But he was wounded for our transgressions,
crushed for our iniquities;
upon him was the punishment that made us whole,
and by his bruises we are healed.        

(Isaiah 53.1-5)

For Reflection: 

I should have noticed it before, but it was only as I began to put together these reflections that it struck me that just as there are Five Marks of Mission there are also Five Wounds of Christ.

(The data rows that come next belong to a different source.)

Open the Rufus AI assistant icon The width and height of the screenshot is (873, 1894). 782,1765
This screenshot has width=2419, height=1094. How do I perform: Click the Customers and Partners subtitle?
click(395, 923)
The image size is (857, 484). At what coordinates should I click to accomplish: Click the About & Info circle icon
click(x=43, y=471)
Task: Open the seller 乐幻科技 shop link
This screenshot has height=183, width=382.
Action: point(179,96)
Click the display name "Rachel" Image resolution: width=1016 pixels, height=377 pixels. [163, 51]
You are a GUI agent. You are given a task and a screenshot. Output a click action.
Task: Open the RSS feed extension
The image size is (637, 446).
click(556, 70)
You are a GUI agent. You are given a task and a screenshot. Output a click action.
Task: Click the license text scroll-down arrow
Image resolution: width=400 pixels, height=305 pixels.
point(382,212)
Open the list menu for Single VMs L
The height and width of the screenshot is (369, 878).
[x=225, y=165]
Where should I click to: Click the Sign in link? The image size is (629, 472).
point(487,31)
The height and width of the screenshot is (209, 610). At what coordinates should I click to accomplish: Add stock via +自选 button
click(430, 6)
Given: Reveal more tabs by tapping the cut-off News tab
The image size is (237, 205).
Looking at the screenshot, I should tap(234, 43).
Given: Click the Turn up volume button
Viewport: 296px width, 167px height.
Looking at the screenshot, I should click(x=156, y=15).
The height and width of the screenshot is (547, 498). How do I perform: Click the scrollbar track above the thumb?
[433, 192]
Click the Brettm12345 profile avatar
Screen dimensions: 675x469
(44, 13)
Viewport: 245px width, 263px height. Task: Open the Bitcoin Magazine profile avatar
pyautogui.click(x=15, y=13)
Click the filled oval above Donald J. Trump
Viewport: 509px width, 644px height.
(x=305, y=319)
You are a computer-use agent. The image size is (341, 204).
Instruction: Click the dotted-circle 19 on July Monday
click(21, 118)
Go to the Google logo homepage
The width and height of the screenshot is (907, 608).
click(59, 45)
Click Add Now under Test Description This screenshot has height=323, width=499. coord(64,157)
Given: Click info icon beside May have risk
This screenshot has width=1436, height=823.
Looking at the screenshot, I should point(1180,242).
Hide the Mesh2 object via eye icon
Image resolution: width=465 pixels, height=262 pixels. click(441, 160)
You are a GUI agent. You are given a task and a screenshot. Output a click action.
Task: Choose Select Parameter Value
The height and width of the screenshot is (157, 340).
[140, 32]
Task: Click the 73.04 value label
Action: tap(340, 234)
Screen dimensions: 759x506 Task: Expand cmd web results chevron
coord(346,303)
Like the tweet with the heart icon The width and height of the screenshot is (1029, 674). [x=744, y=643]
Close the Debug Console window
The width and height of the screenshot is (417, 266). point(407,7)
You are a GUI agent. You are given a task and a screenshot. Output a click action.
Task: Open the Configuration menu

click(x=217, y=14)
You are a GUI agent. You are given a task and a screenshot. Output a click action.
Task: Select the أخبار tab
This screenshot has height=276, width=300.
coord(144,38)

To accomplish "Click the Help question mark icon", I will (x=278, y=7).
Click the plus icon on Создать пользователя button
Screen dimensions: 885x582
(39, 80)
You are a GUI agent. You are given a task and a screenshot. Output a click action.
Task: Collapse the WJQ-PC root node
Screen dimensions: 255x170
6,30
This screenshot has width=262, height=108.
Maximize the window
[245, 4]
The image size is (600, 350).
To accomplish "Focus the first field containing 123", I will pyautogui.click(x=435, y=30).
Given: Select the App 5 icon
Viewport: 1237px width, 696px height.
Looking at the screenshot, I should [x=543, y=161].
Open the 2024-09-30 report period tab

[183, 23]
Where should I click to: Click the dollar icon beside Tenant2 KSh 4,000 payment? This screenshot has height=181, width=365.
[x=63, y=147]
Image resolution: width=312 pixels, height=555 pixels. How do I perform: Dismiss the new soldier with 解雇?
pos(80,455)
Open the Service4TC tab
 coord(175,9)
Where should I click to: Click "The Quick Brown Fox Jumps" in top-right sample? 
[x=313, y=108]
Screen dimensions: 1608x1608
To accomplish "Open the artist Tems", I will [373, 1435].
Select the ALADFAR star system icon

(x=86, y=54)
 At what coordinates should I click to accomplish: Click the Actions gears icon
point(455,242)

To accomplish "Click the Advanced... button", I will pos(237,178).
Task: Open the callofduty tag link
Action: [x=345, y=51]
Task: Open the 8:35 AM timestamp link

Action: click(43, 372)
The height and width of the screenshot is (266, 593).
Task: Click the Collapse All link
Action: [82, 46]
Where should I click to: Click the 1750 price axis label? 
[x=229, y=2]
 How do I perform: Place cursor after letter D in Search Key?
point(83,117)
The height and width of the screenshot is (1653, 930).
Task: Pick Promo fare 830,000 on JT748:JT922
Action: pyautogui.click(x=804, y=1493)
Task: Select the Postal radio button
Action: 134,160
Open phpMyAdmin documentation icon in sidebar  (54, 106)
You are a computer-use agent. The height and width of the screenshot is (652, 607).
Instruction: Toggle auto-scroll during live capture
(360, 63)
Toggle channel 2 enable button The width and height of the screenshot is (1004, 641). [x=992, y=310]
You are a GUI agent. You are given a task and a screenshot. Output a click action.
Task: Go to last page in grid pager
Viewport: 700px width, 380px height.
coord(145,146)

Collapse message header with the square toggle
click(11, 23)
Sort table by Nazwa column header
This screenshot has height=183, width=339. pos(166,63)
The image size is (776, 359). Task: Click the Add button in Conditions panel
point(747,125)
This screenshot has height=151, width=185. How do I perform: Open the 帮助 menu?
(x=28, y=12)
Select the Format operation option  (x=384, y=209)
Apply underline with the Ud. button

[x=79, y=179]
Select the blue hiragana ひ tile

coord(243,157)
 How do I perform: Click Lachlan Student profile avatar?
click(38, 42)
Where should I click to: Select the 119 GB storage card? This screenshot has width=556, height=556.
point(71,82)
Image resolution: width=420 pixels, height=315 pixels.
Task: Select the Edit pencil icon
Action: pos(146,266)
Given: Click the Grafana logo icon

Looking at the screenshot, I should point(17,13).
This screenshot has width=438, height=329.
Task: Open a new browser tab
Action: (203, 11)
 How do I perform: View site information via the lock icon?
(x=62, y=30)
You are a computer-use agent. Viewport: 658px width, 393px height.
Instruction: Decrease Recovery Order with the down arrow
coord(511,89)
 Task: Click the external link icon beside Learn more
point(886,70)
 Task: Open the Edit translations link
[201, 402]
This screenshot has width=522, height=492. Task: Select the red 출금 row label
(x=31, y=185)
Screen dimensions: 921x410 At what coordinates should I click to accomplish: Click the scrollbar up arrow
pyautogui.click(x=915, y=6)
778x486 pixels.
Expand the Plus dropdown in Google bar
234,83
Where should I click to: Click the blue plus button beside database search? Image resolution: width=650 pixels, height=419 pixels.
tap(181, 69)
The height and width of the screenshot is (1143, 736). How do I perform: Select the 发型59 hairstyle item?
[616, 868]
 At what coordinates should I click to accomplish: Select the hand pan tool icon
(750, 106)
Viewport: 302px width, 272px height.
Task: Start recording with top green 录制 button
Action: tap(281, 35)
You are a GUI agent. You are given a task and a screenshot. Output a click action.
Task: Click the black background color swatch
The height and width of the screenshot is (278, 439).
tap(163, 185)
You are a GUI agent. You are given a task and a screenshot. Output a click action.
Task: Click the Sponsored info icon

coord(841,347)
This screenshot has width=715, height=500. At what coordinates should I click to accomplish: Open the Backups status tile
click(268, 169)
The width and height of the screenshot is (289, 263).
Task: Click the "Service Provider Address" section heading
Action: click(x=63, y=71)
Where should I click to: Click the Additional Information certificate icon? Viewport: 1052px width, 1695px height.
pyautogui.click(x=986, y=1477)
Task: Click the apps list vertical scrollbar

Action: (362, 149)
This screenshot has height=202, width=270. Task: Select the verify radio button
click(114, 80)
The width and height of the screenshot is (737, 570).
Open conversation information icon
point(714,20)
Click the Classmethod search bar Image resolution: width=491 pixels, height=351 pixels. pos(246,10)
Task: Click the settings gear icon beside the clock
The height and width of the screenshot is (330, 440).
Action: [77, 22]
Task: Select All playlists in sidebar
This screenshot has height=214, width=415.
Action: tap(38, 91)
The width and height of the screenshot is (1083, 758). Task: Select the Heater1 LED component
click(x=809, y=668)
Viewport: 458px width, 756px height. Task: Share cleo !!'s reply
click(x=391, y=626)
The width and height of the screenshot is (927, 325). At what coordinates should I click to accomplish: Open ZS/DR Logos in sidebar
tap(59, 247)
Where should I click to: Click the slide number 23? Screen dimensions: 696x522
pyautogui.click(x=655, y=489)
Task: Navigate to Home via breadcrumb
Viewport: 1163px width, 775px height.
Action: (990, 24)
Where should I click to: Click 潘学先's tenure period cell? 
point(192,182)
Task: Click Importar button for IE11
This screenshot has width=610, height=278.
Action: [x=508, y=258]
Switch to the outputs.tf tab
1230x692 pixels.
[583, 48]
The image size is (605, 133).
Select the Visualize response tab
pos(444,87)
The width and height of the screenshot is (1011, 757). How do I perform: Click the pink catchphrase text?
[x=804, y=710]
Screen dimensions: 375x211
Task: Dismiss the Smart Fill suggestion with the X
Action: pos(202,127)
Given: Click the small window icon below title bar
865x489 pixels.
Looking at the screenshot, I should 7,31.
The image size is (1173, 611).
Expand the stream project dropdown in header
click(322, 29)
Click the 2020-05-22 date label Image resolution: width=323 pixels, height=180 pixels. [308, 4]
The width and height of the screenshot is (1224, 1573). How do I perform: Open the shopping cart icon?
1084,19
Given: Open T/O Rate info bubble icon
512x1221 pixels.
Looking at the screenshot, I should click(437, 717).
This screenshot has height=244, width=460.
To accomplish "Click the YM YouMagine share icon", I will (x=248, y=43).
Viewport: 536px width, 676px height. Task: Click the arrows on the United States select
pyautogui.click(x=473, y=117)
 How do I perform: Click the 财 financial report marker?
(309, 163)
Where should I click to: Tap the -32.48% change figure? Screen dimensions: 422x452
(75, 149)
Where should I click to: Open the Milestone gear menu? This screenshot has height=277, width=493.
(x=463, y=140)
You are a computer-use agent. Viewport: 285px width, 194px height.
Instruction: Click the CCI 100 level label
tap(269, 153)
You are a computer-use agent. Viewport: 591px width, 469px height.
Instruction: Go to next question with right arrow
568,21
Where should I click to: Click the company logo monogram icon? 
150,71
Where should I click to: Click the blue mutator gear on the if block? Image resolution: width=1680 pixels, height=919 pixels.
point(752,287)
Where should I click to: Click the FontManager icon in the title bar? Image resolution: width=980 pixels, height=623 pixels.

It was not planned in this way; when the Anglican Consultative Council first put the Marks of Mission together in 1984 there were only four, the fifth one being added in 1980.

For those not familiar with them they are:

  • To proclaim the Good News of the Kingdom
  • To teach, baptise and nurture new believers
  • To respond to human need by loving service
  • To transform unjust structures of society, to challenge violence of every kind and pursue peace and reconciliation
  • To strive to safeguard the integrity of creation, and sustain and renew the life of the earth

Or put more simply to Tell, Teach, Tend, Transform, and Treasure.

As I look at them, the fruit of the Anglican Communions response to The Great Commission, I see again and again the life giving cross of our Beloved.

The One who came to ‘Tell’ the Good News of God’s great love was silenced because those words of love were too tender to be heard.

The One who came and ‘Taught’ unlike the other teachers of the day was scorned because of the Truth he brought and so his body was broken in a vain attempt to make him smaller.

The One who ‘Tended’ the wounds of the blind and the lame, the hungry and the bereaved, was left thirsty and hungry on the Cross.

The One who ‘Transformed’ society by welcoming tax collectors and prostitutes, pointed out the greed of religious leaders, and overturned the tables of money lenders, had to be nailed in place to stop him from doing more.

The One who ‘Treasured’ all of creation, welcomed little children, worked wood with his own hands, and multiplied loaves and fishes, had his own blood spilt to nourish the earth.

It was for these ‘sweet injuries’ that he climbed the hill of Calvary and allowed his body to be pierced and broken so that his bruises may call us to a deeper love and a greater usefulness.

I have learnt that it matters not which of the five Marks of Mission I respond to first, each of them will lead to the others. Each of them will also, if taken deep into our hearts, bring us as they did our Beloved, pain and bruises and wounds. But why should we, who are called to ‘love as he loved us’ be surprised that when we love as he did we will be hurt as he was?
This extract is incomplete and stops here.